Fig 1.
Structural analysis of simulated a-Bi.
(A) Computer-generated amorphous supercell of bismuth, a-Bi216. (B) Computational g(r) for a-Bi216 compared with the experimental results obtained by Fujime [2]. Positions of the peaks for the rhombohedral x-Bi are included for contrast with the broader, amorphous ones.
Fig 2.
PAD for the a-Bi216 supercell.
The nearest neighbor values of the plane angle in x-Bi are 89° and 91°, whereas the maximum for the amorphous cell occurs at 82.5°. Notice the shoulder located at 56.5° which is reminiscent of angles in an equilateral triangular structure. The bump at about 155° may be due to non-planar surfaces bounding deformed cubes in this amorphous structure.
Fig 3.
Some structures within a-Bi216.
(A) Semi-planar structure associated with angles in the neighbourhood of 155°. (B) Triangular structures associated with the bump at 56.5°, reminiscent of quasi-equilateral triangles. (C) Deformed cubic-like arrangements reminiscent of the crystalline structure of bismuth, corresponding to 82°. Linked atoms are nearest neighbors.
Fig 4.
Electronic crystalline and amorphous behavior.
(A) Comparison of our normalized result for x-Bi216 with the theoretical eDOS for x-Bi from Gonze et al. [32] and the experimental data taken from Jezequel et al. [30], Ley et al. [22] and Kakizaki et al. [31]. Normalization indicates that the area under each curve, up to the Fermi level, EF − E = 0, is set equal to 1. (B) The calculated eDOS for the amorphous structure a-Bi216 (full line) and for the crystalline x-Bi216 (dotted line) are shown; the relevant feature for the amorphous is that the pseudo-gap has essentially disappeared and that therefore there are more electrons at N (EF) in a-Bi than in x-Bi.
Fig 5.
Vibrational behavior for the crystalline and the amorphous.
(A) Comparison of the experimental vDOS (extracted and processed from Kakizaki [31] and taken from the results of Dijk and Dingenen [20]) and our computational calculations for x-Bi. The curves have been normalized so that the area under each curve is 1. (B) Comparison of the calculated vDOS for crystalline and amorphous supercells x-Bi216 and a-Bi216. The area under each curve has been set equal to 3NA.
Fig 6.
Dependence of Tc(λ) on λ from McMillan’s Eq 4 for θD = 129K.

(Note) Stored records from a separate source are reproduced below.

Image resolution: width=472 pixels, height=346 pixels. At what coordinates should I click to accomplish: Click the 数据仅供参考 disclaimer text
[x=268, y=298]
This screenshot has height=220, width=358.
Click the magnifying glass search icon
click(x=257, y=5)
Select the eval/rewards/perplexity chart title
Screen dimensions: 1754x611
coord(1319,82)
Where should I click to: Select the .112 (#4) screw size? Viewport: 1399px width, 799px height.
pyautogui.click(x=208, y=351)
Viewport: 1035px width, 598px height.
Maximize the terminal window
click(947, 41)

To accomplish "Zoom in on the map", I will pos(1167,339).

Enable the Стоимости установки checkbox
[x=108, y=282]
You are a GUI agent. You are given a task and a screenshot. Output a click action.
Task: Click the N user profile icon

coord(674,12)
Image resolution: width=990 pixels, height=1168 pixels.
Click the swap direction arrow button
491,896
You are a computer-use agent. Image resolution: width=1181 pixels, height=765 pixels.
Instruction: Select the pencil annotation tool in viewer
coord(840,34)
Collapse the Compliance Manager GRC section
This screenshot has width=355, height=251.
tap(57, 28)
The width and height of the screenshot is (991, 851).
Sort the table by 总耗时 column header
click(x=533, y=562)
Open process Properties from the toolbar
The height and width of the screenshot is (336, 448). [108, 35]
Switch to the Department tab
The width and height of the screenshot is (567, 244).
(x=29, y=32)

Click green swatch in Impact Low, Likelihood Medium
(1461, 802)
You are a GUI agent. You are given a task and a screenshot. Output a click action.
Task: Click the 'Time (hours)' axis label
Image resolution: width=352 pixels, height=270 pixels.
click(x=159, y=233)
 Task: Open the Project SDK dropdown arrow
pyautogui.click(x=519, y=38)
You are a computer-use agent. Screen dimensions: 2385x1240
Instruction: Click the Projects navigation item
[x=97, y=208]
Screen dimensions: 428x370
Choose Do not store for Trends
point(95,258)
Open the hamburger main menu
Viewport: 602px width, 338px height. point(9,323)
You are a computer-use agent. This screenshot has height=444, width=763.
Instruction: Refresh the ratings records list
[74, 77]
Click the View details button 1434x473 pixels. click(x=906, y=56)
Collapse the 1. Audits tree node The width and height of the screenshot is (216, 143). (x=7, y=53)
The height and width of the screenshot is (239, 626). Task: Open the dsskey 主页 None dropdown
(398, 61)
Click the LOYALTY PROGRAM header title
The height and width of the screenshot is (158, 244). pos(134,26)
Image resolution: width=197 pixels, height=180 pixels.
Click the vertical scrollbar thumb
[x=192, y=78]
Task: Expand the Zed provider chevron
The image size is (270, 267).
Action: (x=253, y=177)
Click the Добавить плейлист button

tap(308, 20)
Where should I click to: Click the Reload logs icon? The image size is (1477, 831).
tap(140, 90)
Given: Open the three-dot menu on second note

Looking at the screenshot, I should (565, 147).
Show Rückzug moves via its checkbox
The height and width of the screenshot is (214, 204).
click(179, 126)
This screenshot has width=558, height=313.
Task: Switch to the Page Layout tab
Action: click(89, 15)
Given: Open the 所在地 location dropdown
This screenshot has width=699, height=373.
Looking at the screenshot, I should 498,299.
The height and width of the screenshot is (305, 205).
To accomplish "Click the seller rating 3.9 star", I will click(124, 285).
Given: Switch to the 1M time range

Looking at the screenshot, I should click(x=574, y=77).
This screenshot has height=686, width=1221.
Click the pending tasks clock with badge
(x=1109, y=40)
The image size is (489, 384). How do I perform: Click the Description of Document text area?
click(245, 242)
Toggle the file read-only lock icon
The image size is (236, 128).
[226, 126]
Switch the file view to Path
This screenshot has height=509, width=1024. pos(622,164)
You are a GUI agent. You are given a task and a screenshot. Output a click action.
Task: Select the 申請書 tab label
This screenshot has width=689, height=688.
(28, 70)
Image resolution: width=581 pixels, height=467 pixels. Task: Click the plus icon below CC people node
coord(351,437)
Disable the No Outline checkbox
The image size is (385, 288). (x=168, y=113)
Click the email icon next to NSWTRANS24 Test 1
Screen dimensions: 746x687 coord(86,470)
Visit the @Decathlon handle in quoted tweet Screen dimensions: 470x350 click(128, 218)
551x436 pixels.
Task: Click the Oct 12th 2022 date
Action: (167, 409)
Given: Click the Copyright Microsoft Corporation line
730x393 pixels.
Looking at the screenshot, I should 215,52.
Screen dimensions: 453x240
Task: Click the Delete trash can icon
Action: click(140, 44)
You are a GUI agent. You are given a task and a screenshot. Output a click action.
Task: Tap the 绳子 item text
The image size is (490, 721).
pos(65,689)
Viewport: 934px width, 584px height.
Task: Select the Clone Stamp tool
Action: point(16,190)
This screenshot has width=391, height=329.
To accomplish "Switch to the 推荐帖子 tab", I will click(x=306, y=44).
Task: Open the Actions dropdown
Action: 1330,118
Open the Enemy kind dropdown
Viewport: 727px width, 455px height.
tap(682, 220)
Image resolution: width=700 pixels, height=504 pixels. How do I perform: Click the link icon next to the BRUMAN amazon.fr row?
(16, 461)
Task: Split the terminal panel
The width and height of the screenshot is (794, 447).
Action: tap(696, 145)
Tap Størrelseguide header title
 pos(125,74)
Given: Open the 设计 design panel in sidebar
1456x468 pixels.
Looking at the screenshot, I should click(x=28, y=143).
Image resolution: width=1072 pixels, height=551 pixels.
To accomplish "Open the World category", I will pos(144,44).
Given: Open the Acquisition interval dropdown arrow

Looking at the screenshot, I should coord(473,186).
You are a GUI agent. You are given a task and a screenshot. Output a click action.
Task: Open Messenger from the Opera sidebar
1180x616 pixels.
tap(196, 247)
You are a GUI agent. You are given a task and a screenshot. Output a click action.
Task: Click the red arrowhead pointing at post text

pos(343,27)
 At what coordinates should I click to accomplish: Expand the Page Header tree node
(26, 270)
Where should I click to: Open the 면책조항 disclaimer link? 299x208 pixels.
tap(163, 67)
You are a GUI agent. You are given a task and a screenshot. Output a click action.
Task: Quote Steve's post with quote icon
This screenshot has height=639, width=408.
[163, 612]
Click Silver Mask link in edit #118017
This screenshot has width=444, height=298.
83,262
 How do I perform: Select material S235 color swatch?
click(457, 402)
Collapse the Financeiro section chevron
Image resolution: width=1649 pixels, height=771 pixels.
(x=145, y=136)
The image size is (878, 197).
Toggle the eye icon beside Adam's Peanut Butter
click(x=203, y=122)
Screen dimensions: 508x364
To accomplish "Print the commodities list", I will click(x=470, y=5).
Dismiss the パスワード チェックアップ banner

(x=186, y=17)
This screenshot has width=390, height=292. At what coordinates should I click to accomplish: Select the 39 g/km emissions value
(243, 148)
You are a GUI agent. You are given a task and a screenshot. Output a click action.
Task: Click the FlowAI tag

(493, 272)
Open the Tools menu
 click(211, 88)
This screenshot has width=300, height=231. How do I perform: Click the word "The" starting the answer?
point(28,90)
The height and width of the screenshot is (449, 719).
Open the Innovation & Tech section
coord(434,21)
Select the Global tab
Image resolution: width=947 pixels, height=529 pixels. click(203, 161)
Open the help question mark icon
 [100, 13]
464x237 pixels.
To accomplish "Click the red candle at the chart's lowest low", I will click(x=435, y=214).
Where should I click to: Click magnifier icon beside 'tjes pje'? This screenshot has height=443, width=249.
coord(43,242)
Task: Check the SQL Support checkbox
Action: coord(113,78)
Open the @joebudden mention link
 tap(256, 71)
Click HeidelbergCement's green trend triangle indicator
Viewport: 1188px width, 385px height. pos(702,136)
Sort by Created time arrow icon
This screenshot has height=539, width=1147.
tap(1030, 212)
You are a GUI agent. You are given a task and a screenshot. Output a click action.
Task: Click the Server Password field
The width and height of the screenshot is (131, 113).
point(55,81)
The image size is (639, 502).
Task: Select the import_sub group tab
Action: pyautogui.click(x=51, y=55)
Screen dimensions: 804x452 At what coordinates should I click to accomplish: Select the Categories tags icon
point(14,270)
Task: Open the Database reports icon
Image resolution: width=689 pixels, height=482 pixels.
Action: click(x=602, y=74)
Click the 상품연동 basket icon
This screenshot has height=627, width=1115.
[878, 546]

The behavior indicates that the Tc dependence on λ is not very strong for high values of λ. For low values, Tc changes rapidly with λ. The inset is an extended plot. The dotted lines show the value of λ (0.236) for the estimated Tc.
Fig 7.
The modified undermelt-quench process.
This is the amorphization process used to generate amorphous bismuth supercells. The heating ramp stops just below the melting point whereas the cooling ramp has the same (negative) slope.
Fig 8.
The figure shows the amorphous g(r) (grey filled figure) and its 2-point smoothed curve (continuous black line) for a-Bi216.
Fig 9.
The vibrational distributions vDOS (or F(ω)).
The figures show the vDOS (grey filled figures) and their 3-point smooth curves (continuous black lines) for (A) the experimental x-Bi (10) (B) the theoretical x-Bi216 calculated in this work and (C) the theoretical a-Bi216 calculated in this work.
Fig 10.
The electron-phonon coupling function for Bi.
(A) α2(ω) for a-Bi obtained from the ratio between the experimental data of Chen et al. [35] and our calculated Fa(ω) for amorphous bismuth. That is, the result of dividing Chen’s experimental data by our simulational calculations for Fa(ω) point by point. (B) α2(ω)F(ω) calculated from the α2(ω) obtained in (A) and the crystalline Fc(ω) from this work, compared with Chen’s experimental results for a-Bi.